Would she think it was a bribe? Would she think that not leaving one was a ploy to make her come begging? Did she even need the money?

“Everyone needs money,” Stavros said. “Even when they have enough.”

“A message,” Gerard managed to say. “From me.” He took another breath, picked up a recording cube from the stack on the console. “I can do it, Stav. I’m fine now.” He took the cube into one of the booths they used when they weren’t rushing as he had been, and recorded a short, cordial message to be sent to Belinta and left it in the queue for her arrival.

The days wore on, marked only by ship’s time. Ky updated the captain’s log, scribbling in the margins the things she had not had time to put in before. It might be messy, but it would be complete as she saw it. Her log.

Some things, though, she did not want to put in. Her account of the mutiny was precise, detailed, and accurate so far as it went. It did not include her feelings. It particularly did not include that wholly unmentionable feeling of utter, absolute, complete glee that had taken over when she killed Paison, his mate, and Kristoffson. Oh, she’d thrown up after it was over—and she’d expected that; they’d been told in the Academy that most people did, after a first killing. But even so, even with the horror and revulsion, she’d been aware of something much worse going on underneath.

She had enjoyed it. She had enjoyed the crisis; she had enjoyed the need to make those snap decisions, take that immediate action.

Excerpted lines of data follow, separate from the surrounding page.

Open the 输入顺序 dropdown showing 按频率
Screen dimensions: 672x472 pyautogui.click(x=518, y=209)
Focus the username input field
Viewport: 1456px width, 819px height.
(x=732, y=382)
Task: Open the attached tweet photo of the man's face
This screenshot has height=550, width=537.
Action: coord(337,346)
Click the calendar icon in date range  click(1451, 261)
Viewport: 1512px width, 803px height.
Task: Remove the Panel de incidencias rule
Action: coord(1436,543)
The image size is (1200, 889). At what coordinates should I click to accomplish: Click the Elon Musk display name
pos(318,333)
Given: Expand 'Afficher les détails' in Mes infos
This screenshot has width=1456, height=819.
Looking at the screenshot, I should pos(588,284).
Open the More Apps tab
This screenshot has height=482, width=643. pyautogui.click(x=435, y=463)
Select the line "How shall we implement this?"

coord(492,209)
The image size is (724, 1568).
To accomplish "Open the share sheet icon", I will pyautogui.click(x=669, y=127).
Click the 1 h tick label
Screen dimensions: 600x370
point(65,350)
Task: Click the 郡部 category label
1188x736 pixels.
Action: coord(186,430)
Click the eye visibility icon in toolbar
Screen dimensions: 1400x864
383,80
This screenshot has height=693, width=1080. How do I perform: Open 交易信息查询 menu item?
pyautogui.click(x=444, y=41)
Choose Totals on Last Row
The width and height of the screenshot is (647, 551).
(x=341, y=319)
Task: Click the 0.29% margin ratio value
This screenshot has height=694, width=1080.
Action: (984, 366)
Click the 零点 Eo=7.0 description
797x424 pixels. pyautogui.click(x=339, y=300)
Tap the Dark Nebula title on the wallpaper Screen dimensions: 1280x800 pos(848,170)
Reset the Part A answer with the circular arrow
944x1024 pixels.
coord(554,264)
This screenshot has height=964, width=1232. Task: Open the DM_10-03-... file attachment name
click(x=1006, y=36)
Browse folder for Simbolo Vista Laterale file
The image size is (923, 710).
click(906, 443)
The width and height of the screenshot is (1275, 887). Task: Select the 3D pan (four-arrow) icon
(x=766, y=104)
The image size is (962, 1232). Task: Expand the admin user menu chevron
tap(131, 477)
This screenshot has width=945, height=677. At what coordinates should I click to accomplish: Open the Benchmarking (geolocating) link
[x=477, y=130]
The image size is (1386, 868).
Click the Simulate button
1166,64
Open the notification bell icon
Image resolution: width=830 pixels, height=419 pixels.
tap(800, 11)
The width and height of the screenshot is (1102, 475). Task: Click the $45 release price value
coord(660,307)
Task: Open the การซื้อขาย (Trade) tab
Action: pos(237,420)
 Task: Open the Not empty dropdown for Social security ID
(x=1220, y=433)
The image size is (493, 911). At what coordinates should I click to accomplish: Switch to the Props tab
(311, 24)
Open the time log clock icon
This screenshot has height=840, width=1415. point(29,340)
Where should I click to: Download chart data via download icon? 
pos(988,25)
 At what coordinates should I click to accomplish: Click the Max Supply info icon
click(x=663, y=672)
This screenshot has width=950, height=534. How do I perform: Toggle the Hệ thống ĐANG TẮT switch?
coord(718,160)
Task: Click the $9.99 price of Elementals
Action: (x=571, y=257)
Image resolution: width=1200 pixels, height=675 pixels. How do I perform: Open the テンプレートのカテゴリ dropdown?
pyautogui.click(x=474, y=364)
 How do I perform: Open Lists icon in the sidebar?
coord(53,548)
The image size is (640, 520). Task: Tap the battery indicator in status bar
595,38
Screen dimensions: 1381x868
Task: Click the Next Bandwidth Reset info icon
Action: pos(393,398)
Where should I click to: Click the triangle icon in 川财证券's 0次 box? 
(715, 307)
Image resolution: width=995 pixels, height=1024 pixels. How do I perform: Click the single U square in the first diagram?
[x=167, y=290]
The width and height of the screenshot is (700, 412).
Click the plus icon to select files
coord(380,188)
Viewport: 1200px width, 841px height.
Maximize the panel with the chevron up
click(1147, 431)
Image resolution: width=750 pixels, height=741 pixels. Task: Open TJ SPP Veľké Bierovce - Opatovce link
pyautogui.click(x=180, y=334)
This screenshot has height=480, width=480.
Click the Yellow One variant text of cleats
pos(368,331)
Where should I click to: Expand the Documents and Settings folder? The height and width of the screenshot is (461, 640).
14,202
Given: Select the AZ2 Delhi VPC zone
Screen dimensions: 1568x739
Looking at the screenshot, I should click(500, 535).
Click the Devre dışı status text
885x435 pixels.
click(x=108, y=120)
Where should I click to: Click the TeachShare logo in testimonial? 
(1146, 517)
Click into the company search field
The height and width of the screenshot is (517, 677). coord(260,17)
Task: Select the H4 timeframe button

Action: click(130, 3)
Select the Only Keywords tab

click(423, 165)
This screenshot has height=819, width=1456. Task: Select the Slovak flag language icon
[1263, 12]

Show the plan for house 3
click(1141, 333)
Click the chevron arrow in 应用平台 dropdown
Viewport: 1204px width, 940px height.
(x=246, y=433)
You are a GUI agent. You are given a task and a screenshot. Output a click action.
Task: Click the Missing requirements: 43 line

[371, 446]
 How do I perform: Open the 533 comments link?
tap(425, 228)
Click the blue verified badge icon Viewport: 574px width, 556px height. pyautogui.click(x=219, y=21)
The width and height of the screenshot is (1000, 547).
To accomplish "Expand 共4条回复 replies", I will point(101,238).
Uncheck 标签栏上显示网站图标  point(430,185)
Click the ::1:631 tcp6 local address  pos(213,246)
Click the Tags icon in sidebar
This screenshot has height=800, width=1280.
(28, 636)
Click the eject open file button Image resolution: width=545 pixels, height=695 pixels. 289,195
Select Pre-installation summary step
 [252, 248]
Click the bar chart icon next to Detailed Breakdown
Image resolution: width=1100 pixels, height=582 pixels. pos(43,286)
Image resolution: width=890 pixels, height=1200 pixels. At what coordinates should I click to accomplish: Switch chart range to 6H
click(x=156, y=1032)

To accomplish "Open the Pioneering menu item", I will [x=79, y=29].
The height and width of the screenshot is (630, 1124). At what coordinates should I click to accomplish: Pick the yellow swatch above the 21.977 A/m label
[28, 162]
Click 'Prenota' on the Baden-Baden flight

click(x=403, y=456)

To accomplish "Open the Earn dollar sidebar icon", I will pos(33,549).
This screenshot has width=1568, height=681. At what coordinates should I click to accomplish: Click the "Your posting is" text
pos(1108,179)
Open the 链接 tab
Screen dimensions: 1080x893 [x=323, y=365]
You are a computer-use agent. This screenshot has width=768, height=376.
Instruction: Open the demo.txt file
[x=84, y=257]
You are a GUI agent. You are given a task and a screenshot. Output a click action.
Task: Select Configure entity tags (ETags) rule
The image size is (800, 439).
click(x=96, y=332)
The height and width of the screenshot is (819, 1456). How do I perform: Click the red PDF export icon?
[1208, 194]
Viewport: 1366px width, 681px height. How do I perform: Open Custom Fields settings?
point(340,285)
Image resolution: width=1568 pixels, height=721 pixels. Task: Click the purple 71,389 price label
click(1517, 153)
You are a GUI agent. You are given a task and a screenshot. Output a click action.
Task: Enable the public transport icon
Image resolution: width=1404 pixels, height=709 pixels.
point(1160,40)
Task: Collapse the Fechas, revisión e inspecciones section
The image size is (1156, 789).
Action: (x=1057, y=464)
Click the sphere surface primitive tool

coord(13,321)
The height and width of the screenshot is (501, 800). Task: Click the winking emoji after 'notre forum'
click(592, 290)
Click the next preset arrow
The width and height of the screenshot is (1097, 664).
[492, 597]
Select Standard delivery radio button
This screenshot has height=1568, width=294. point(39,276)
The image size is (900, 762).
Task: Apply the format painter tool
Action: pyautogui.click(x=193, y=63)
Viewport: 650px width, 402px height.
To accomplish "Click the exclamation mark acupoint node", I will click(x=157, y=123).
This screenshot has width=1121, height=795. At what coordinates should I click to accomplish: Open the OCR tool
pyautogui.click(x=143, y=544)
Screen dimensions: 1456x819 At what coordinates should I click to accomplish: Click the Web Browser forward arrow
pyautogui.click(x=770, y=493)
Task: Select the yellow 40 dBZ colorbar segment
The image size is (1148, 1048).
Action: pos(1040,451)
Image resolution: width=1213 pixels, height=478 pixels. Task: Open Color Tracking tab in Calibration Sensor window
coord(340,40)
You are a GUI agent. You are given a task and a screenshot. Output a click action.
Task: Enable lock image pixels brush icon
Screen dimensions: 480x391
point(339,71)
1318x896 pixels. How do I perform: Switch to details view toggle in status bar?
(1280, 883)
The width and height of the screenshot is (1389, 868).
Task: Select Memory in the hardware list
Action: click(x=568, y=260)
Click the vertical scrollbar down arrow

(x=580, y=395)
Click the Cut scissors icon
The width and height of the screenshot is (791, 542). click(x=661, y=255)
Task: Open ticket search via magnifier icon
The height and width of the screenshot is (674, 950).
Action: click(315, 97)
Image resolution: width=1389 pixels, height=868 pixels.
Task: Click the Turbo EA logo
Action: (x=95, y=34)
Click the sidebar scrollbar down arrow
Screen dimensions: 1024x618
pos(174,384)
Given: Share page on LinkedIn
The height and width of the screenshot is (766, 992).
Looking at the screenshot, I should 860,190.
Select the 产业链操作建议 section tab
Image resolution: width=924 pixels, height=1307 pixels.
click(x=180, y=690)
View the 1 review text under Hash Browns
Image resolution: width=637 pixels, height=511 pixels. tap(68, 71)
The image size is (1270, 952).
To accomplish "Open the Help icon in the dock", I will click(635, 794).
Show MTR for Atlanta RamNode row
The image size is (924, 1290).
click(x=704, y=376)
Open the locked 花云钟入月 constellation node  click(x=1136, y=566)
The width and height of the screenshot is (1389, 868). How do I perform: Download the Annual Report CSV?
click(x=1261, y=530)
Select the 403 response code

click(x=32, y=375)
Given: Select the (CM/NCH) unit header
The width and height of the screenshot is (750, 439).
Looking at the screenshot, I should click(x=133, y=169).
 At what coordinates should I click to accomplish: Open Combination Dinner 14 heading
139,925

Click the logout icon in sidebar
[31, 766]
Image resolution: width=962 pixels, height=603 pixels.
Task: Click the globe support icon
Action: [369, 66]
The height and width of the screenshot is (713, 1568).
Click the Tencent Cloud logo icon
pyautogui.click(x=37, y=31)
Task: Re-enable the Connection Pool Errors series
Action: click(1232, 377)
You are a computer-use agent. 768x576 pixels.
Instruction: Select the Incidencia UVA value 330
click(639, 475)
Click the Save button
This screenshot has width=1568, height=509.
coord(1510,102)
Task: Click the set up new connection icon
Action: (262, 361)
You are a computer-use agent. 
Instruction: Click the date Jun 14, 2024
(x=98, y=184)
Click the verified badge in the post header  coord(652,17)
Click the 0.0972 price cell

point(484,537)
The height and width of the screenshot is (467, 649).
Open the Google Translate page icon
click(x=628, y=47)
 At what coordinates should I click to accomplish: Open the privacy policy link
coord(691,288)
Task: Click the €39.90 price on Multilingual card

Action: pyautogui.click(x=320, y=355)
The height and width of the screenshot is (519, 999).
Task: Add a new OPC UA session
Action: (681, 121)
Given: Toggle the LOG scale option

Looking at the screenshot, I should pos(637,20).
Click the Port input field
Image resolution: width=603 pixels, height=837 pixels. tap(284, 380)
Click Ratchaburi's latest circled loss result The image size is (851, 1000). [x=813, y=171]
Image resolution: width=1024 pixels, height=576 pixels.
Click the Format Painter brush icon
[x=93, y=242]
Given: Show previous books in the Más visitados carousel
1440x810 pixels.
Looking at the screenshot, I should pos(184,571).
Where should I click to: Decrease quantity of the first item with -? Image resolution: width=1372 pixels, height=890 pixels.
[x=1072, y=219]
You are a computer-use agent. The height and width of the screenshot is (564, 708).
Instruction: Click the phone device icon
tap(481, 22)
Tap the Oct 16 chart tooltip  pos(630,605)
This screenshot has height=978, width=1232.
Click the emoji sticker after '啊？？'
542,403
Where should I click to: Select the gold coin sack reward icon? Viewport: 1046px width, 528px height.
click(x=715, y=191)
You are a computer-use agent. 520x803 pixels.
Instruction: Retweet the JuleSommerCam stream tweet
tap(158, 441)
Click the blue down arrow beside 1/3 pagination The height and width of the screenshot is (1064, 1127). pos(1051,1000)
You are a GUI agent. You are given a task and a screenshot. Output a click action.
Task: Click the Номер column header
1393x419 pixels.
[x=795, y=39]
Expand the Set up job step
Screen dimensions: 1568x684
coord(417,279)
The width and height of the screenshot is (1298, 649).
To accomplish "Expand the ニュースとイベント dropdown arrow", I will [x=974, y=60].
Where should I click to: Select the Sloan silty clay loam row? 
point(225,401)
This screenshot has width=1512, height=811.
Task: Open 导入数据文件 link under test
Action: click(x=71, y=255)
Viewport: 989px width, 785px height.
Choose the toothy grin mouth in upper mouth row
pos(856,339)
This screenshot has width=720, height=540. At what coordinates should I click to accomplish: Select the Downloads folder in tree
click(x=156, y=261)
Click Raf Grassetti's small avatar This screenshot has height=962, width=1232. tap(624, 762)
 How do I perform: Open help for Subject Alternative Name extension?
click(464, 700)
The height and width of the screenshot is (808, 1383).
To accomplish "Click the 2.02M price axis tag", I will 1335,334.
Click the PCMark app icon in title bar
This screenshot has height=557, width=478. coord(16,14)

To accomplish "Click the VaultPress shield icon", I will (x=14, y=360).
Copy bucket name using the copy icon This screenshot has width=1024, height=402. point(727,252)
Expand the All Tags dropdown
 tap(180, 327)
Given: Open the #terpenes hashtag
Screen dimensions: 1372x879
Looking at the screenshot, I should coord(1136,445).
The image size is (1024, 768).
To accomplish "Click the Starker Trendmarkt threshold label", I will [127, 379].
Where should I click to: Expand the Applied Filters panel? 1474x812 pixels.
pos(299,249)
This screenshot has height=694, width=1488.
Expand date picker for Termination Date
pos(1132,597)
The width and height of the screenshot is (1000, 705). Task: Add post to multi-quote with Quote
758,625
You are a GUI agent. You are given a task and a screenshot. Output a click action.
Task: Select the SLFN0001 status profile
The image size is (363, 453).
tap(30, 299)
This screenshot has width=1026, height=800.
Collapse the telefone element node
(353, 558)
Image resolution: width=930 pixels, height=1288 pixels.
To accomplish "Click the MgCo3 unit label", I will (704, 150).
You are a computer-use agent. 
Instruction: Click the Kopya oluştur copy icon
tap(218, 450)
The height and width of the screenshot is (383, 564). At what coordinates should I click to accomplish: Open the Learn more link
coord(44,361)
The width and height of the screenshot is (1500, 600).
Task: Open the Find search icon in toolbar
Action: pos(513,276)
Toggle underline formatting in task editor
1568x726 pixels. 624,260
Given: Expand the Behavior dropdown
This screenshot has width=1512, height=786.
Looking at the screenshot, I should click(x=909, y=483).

And she had enjoyed killing.

That did not fit with any of her ideas about herself. Kylara the rescuer, yes. Kylara the brave defender, yes. But Kylara the happy killer? What kind of monster was she? And why didn’t she feel more like a monster? Was it true, as Master Sergeant Pitt and the Colonel had told her, that she was wasted in civilian life? Was she a born killer, and did that mean she should join up with other born killers? Should she join the mercenaries, where her violent tendencies would be under proper control?